Bravo: a  deft,  quirky and thought-provoking comment about “how difficult writing and reading is and how easy misunderstandings are born”—and my own careless—or not!—phrasing was the writing at issue.

Here is Zanshin’s Comment of the Day on the post, Trevor Noah’s Critics:

Jack,

In the sentence,

version 1. We should respect consistent standards and integrity instead of hypocrisy, not treat them like they are qualifications for sainthood.

I guess you meant expect instead of respect.

version 2: We should expect consistent standards and integrity instead of hypocrisy, not treat them like they are qualifications for sainthood.
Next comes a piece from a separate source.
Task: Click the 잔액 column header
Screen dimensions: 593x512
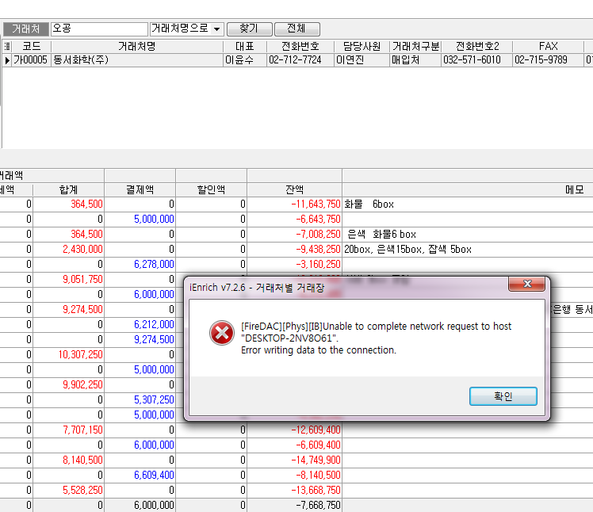Action: tap(294, 190)
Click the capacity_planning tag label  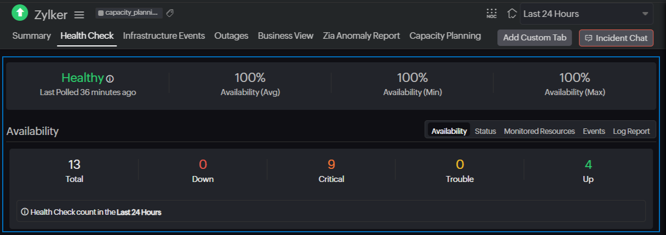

And even then, I, with English as a second language, would read ‘ should expect’ firstly as “To consider likely or certain” but given the current climate that is not a given anymore. Therefore, to emphasize the (intended?) meaning of ‘expect’ as “To consider obligatory; require” the following sentence would have been clearer to me,

version 3:We should demand consistent standards and integrity instead of hypocrisy, not treat them like they are qualifications for sainthood.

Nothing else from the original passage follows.